- Born: 16 February 1991 (age 35) Cape Town, South Africa
- Education: Rondebosch Boys' High School, Stellenbosch University
- Occupations: Radio presenter, social media personality
- Years active: 2012–present
- Height: 189 cm (6 ft 2 in)
- Website: hammyeats.co.za

= Nick Hamman =

South African radio DJ

Nick Hamman (born 1991) is a South African radio presenter, television contributor, and digital content creator. He is best known as the host of 5FM’s breakfast show “5Breakfast” and of “Hammy Eats,” a growing food content platform that highlights diverse South African cuisine and culture.

==Early life and education==
Nick Hamman was born and raised in Cape Town, South Africa. He attended both Rondebosch Boys' Preparatory School and Rondebosch Boys' High School, where he excelled in the arts, particularly music and drama. He later enrolled at Stellenbosch University, where he studied politics, philosophy, and English.

==Career==
Nick Hamman began his broadcasting career in 2011 at Stellenbosch University’s campus radio station MFM 92.6, where he hosted the afternoon drive show and worked as a producer. In 2012, he won an MTN Radio Award for Best Campus Drive Show and was the winner of Good Hope FM’s Campus DJ Search, which led to a stint hosting their weekend breakfast program.

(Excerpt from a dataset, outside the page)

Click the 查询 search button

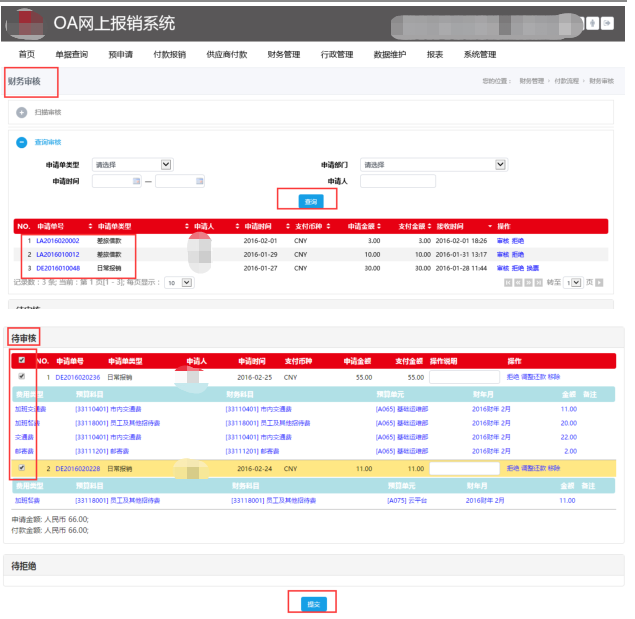click(x=311, y=201)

In May 2014, Hamman joined national youth station 5FM, becoming one of the youngest presenters to host a daytime show. He hosted the weekday mid-morning show Hamman Time from 2014 to 2020. In 2020, he transitioned to the afternoon slot as the host of 5Drive, a role he held until 2024. In July 2024, he took over the station’s flagship morning show as host of 5Breakfast, a position he currently holds.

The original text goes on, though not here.